[Stored entries]
○ ○ ○

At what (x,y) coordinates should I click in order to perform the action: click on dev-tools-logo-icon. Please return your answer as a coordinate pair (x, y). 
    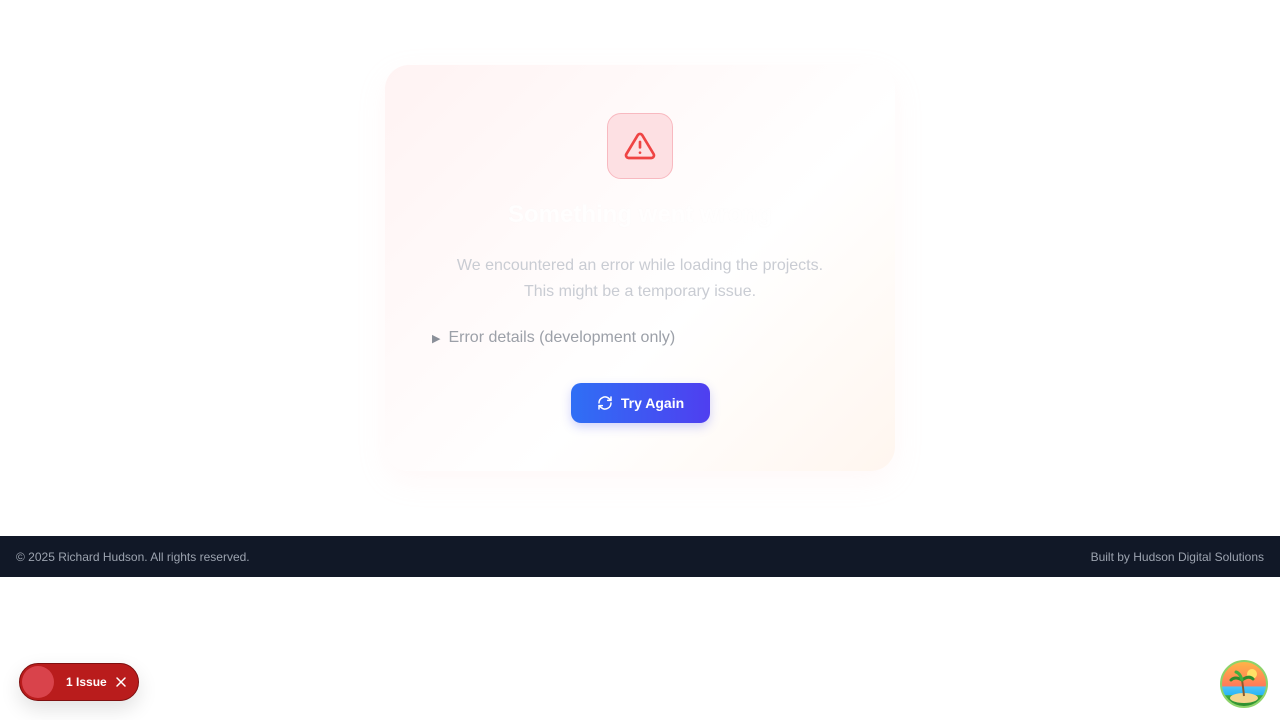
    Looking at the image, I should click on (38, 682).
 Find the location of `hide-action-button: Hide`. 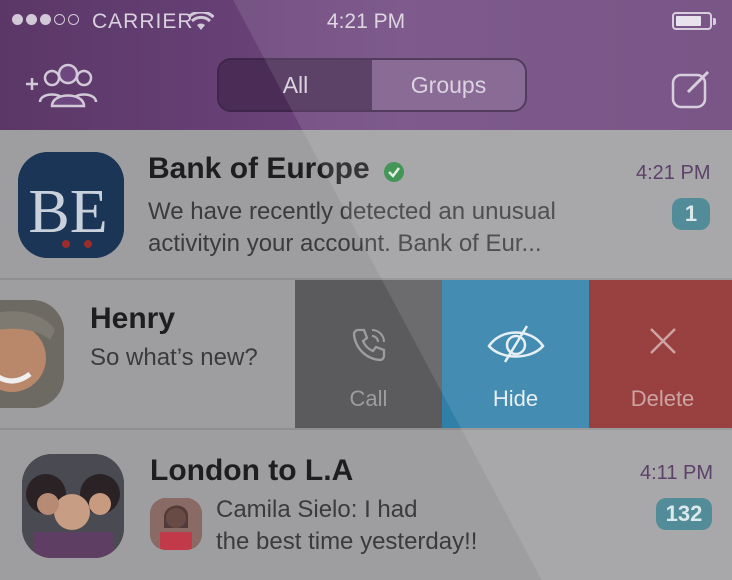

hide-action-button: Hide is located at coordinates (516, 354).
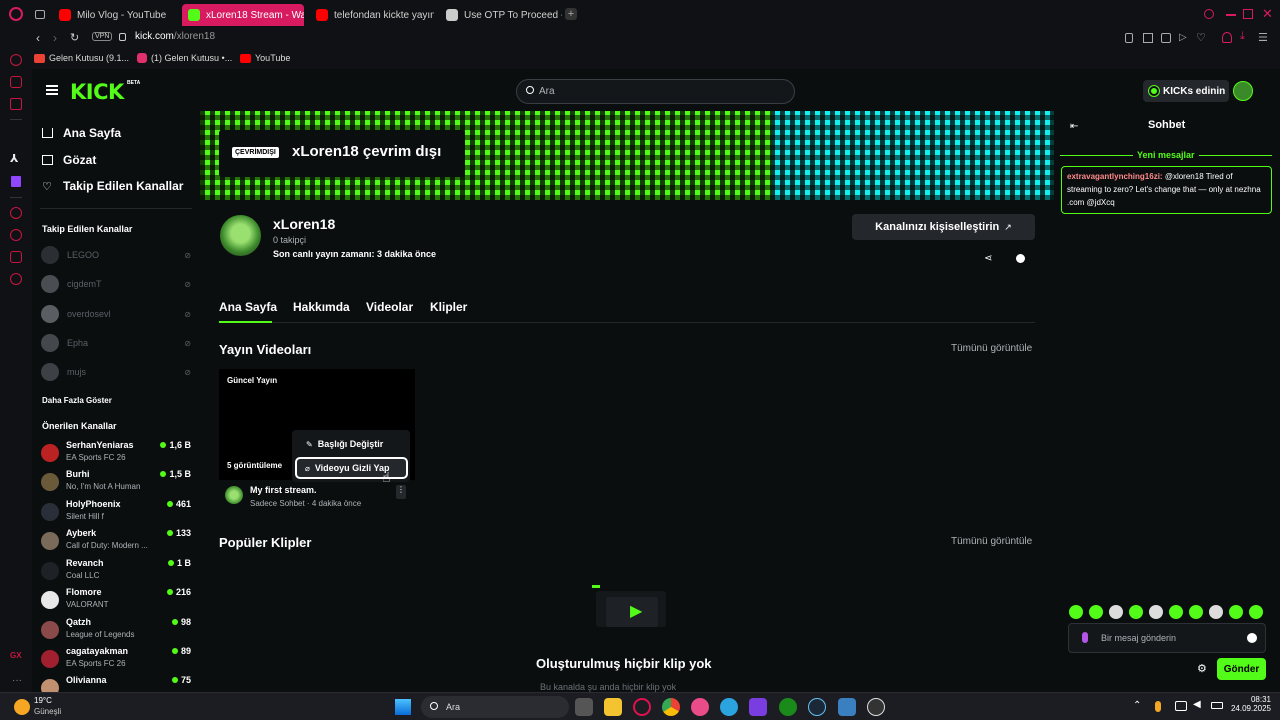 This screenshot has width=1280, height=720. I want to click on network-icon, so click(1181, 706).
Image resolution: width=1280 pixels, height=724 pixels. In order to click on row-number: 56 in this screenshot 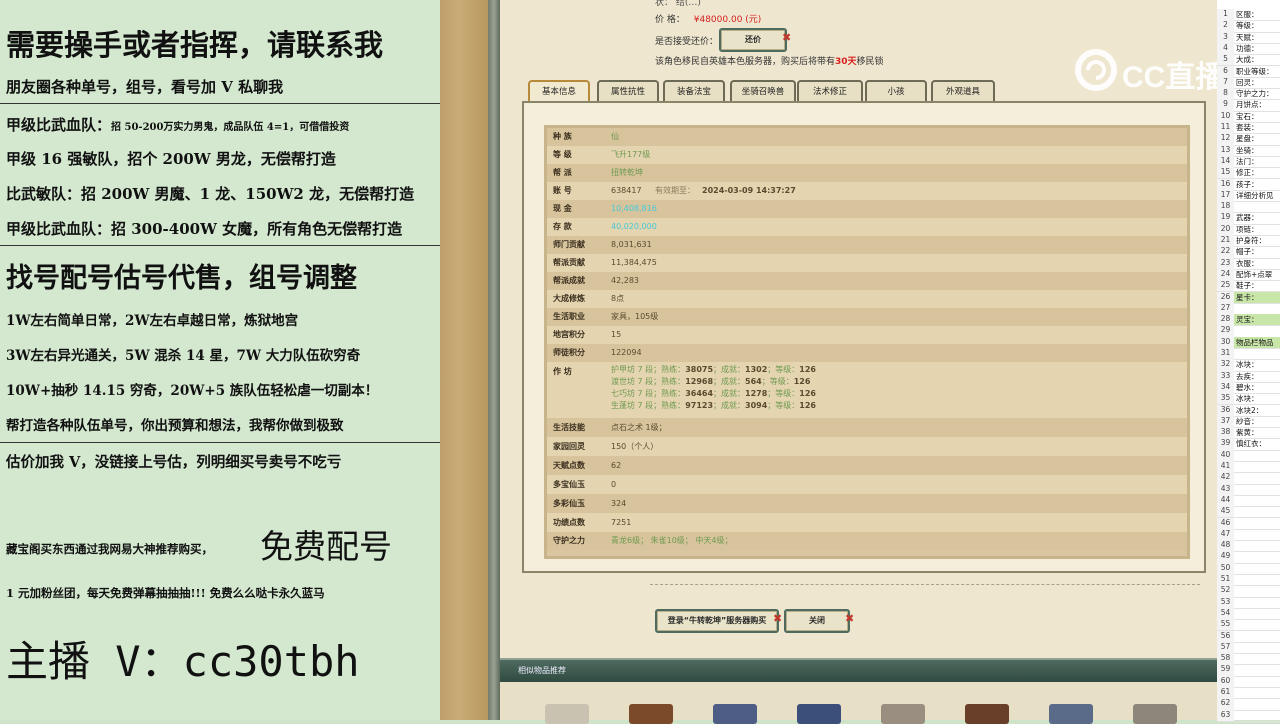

○ ○ ○

Your goal ▸ Convert every line of the rows above into a numbered list, omitting blank lines. Leave the pictures out of the answer.

Answer area ▸
1. At what (x,y) coordinates should I click in order to perform the action: click on dev-tools-logo-icon. Please return your answer as a coordinate pair (x, y). 
2.     Looking at the image, I should click on (38, 682).
3.  Find the location of `hide-action-button: Hide`. 
4. hide-action-button: Hide is located at coordinates (516, 354).
5.  This screenshot has width=1280, height=720. I want to click on network-icon, so click(1181, 706).
6. Image resolution: width=1280 pixels, height=724 pixels. In order to click on row-number: 56 in this screenshot 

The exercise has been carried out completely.